DESCRIPTION OF THE TASK » Which lines in the records below include the word "Given"? Report each of them in full.

PROVIDED MATERIAL »
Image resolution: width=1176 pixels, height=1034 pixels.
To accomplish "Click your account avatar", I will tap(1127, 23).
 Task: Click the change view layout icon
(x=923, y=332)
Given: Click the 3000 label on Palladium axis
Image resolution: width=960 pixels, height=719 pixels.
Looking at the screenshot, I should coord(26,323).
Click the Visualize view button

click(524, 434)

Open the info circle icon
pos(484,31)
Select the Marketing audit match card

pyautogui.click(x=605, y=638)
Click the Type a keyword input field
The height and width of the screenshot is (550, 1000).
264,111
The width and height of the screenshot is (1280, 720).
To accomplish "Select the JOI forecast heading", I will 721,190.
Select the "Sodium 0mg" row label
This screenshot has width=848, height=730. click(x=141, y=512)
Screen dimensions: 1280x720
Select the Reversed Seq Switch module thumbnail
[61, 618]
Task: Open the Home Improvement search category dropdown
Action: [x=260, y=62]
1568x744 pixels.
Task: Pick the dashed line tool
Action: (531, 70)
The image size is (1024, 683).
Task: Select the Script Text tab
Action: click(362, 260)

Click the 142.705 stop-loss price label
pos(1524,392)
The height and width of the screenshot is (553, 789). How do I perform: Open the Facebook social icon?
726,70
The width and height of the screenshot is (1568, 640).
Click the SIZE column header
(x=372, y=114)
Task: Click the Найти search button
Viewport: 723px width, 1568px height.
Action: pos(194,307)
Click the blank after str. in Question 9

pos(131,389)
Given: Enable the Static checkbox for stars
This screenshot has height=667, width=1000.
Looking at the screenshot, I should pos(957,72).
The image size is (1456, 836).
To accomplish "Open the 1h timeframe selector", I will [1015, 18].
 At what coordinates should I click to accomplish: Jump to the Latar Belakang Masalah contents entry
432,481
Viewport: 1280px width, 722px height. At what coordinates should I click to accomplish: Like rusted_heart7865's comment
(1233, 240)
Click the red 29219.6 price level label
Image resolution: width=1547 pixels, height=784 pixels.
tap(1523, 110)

RESPONSE »
Given: Click the 3000 label on Palladium axis
Given: Enable the Static checkbox for stars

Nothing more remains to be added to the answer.